And here it is:
Mayhaps I should explain: Hubbs, in his never-ending quest to mess with my head, placed the doll on the center console of my car yesterday in just the right spot so I couldn’t see it until I was sitting in the driver’s seat.
So imagine my surprise when Sean started crying as I buckled him into his car seat. Then he started pointing at the front seat then began writhing and SCREAMING: “Baby!

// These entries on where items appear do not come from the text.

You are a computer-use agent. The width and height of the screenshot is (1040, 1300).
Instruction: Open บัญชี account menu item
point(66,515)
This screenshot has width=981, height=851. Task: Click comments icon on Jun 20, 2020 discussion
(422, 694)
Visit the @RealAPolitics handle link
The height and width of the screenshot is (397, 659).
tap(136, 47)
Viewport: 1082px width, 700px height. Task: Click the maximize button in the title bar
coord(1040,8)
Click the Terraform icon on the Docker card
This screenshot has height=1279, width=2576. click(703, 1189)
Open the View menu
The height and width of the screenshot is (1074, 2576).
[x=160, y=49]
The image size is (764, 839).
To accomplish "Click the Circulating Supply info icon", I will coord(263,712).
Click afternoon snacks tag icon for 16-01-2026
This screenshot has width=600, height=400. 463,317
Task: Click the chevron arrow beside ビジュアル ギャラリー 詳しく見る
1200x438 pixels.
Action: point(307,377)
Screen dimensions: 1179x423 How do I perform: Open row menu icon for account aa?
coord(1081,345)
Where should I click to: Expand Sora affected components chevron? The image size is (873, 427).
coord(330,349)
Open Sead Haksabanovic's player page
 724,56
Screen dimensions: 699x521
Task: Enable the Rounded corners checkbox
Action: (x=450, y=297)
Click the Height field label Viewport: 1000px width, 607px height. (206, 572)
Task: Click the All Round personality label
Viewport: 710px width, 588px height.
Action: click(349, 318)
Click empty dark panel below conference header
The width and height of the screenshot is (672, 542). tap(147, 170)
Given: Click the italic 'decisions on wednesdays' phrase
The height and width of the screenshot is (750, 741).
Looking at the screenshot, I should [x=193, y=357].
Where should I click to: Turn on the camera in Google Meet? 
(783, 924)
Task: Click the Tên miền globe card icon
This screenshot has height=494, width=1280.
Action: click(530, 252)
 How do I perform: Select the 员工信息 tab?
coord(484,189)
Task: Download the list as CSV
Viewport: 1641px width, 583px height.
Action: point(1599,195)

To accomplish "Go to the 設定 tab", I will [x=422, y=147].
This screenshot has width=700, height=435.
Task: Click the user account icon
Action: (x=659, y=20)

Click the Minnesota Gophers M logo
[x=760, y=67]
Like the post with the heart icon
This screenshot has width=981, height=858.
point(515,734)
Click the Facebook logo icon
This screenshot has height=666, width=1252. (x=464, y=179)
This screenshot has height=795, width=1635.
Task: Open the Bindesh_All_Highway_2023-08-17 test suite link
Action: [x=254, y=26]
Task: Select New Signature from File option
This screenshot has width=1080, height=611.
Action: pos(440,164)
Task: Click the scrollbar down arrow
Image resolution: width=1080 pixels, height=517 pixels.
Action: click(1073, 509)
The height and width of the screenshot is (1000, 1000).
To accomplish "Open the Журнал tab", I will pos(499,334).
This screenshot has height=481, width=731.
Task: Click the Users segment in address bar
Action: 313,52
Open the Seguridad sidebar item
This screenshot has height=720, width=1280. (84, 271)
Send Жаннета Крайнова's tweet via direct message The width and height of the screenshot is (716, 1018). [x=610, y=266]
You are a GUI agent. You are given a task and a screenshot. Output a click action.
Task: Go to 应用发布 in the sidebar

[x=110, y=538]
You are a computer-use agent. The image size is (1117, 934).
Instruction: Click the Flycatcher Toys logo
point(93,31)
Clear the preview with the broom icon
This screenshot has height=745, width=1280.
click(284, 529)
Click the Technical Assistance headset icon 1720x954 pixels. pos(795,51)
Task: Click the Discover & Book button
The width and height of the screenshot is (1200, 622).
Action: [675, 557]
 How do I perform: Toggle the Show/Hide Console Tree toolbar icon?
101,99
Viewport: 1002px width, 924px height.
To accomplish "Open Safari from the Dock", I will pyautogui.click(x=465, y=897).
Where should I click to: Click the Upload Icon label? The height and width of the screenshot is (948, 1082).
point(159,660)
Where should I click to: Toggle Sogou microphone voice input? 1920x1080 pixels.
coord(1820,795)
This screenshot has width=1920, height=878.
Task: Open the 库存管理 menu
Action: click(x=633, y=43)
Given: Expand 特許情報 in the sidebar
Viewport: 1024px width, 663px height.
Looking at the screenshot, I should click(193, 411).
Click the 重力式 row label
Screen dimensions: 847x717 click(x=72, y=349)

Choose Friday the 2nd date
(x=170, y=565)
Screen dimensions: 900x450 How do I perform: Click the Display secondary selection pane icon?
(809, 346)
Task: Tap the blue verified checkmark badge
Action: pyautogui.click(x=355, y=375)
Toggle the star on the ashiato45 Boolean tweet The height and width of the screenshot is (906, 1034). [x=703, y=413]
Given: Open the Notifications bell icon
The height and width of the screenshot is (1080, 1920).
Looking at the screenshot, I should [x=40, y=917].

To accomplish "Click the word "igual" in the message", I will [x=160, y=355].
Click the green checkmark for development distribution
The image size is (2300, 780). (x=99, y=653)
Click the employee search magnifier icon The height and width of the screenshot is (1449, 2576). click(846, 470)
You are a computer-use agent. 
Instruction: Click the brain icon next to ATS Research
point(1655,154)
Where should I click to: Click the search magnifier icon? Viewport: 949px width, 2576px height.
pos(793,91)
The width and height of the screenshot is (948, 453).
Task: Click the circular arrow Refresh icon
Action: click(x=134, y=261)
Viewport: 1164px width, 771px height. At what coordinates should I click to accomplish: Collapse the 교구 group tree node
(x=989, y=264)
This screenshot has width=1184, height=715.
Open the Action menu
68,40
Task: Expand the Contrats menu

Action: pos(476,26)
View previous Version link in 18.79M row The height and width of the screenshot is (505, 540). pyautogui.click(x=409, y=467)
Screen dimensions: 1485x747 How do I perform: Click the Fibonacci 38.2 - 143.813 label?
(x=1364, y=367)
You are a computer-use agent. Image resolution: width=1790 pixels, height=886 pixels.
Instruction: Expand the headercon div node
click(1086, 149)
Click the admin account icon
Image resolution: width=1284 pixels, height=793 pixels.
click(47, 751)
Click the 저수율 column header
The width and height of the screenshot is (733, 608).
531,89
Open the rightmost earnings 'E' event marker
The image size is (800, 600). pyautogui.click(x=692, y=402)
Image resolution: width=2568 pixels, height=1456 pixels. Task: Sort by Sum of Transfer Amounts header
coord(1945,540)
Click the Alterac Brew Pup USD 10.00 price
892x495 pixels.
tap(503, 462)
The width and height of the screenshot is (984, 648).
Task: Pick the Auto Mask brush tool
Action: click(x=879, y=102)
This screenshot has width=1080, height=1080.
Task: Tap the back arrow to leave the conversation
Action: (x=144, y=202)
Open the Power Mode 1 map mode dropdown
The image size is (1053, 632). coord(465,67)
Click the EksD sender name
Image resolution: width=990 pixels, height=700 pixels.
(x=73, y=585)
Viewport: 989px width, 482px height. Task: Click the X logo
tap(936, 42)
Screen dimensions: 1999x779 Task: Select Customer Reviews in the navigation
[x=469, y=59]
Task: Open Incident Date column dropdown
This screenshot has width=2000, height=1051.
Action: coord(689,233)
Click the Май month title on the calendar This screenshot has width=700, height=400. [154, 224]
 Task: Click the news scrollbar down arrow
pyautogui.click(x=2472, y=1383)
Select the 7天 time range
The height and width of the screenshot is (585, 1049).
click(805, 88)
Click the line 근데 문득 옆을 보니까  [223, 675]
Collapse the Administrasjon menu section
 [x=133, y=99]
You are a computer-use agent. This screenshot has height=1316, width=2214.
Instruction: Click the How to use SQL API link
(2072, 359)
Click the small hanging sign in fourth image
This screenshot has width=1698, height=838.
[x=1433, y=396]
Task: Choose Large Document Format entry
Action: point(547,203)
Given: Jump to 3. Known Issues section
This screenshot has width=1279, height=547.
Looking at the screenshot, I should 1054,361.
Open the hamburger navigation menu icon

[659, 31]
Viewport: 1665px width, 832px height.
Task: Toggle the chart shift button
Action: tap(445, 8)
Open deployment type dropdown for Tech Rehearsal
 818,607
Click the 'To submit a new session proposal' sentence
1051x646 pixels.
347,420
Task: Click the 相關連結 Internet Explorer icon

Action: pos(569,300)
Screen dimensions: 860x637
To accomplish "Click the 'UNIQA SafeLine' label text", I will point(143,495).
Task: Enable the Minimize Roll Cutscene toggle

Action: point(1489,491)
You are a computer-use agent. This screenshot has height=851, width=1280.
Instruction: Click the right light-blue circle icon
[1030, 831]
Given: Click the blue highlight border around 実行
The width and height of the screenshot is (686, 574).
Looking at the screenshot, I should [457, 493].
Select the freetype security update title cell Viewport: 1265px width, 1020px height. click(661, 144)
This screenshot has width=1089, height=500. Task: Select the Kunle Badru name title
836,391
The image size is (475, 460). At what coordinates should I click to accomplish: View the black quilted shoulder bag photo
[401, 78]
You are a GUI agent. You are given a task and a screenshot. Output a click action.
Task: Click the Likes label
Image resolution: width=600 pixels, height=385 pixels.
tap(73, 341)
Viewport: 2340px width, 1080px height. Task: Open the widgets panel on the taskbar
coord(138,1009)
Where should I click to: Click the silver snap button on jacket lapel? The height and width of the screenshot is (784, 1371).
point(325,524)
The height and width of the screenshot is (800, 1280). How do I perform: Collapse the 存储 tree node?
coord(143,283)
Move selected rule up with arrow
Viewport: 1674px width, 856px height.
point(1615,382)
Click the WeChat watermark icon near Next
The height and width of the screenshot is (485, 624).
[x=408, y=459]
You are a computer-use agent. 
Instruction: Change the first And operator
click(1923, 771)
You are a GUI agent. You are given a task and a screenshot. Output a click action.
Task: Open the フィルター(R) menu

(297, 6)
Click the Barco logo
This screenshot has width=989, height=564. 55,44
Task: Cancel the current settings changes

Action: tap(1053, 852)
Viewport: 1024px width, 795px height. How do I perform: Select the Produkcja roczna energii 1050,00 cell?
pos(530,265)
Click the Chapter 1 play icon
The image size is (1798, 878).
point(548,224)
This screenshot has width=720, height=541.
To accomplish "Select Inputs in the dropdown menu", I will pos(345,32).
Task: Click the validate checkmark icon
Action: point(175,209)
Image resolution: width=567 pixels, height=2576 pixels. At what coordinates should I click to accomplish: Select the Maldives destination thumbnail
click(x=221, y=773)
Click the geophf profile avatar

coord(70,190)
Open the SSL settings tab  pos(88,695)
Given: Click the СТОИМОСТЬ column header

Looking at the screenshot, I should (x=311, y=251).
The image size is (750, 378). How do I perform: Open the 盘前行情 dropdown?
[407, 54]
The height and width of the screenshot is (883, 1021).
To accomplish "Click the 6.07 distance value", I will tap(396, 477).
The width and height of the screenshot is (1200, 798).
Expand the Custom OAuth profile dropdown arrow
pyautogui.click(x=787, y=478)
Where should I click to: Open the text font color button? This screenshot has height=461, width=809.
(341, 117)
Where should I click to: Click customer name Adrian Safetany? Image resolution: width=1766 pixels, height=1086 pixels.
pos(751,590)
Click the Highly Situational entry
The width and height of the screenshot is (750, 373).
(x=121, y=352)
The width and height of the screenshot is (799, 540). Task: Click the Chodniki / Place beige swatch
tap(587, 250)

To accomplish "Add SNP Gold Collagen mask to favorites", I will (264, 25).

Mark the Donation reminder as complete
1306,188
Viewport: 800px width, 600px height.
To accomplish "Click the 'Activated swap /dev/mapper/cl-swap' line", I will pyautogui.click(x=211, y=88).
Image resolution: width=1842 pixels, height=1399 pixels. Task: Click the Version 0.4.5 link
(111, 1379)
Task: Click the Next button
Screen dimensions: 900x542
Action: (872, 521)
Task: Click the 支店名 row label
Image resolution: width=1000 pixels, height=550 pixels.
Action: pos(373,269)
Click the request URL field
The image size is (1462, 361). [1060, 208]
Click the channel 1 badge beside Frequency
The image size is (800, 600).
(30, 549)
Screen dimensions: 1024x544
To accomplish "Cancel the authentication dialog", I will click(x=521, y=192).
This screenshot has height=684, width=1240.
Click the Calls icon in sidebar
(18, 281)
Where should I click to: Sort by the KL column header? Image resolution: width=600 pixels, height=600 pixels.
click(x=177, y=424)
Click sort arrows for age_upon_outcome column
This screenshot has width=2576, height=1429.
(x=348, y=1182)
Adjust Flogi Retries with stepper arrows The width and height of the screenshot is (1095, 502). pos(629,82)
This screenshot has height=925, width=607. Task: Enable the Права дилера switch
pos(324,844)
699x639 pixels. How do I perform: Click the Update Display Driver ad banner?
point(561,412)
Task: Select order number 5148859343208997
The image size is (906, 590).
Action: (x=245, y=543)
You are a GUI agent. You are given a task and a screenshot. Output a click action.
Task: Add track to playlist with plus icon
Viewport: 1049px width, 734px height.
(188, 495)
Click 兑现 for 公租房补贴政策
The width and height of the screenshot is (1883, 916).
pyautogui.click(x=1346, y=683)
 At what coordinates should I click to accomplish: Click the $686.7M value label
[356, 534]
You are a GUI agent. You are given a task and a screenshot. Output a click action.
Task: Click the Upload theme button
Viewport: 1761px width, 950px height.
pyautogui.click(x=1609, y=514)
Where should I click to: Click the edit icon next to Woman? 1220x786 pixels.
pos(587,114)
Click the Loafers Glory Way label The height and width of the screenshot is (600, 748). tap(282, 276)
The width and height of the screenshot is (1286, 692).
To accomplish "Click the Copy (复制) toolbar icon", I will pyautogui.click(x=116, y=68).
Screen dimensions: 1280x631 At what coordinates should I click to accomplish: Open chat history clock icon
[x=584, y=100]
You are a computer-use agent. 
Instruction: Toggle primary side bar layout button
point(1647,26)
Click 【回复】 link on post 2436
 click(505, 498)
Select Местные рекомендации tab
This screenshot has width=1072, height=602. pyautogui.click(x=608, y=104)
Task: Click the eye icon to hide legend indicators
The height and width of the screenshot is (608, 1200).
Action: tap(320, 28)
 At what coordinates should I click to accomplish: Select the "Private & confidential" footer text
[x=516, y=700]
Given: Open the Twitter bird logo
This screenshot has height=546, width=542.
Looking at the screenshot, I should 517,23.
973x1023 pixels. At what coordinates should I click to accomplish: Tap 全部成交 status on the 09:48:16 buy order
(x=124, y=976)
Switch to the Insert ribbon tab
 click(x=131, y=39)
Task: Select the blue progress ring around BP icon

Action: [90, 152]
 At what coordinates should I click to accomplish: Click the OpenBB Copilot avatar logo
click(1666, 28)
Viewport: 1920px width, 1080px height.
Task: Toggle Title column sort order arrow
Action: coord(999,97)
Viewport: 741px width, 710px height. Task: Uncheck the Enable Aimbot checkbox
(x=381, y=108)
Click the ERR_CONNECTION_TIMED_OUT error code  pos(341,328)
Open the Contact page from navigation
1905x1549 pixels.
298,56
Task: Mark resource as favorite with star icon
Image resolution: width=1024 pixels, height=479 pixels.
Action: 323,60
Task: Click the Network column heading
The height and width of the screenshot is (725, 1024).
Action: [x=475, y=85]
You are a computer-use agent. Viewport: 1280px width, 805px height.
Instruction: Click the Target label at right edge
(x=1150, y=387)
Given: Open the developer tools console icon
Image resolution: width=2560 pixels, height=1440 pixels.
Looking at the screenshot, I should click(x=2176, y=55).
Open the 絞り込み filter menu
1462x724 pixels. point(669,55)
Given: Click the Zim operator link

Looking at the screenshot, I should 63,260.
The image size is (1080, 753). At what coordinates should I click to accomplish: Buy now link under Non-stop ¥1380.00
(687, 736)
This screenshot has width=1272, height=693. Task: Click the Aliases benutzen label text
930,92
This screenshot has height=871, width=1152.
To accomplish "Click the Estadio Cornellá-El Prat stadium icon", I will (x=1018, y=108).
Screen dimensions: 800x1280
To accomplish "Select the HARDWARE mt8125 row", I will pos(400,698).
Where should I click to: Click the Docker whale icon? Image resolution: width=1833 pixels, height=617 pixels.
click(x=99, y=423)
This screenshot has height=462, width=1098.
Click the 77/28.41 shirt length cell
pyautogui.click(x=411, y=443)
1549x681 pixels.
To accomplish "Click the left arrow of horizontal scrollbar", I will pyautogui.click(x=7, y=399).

Mama?! NO! NO BABY! MAMA! NO! MAMA???!!!!”
And then I saw IT. And took it out of the car, saying “It’s OK buddy, Momma will get rid of it.” I headed toward our garage door when he shrieked “NO MAMA! NO! NO! NO! BABY NO!”
Do you understand what he was trying to tell me? The doll is EVIL and cannot be in our house! Redrum! Poltergeist!
“Don’t worry! Momma will take care of it!” I called and stuffed it into a stryofoam cooler on top of the dryer. As I pushed the lid all the way down, he stopped crying. “See?” I called, “Momma made it go away.”
“Away,” a little voice repeated from the car.
When I told Hubbs about what happened, he thought it was the funniest thing he’s ever heard. He wanted to pull the doll into the house and put it in Sean’s room — so he could see it when he wakes up.
Don’t worry, I won’t let him.
But I’m going to have to hide that doll somewhere.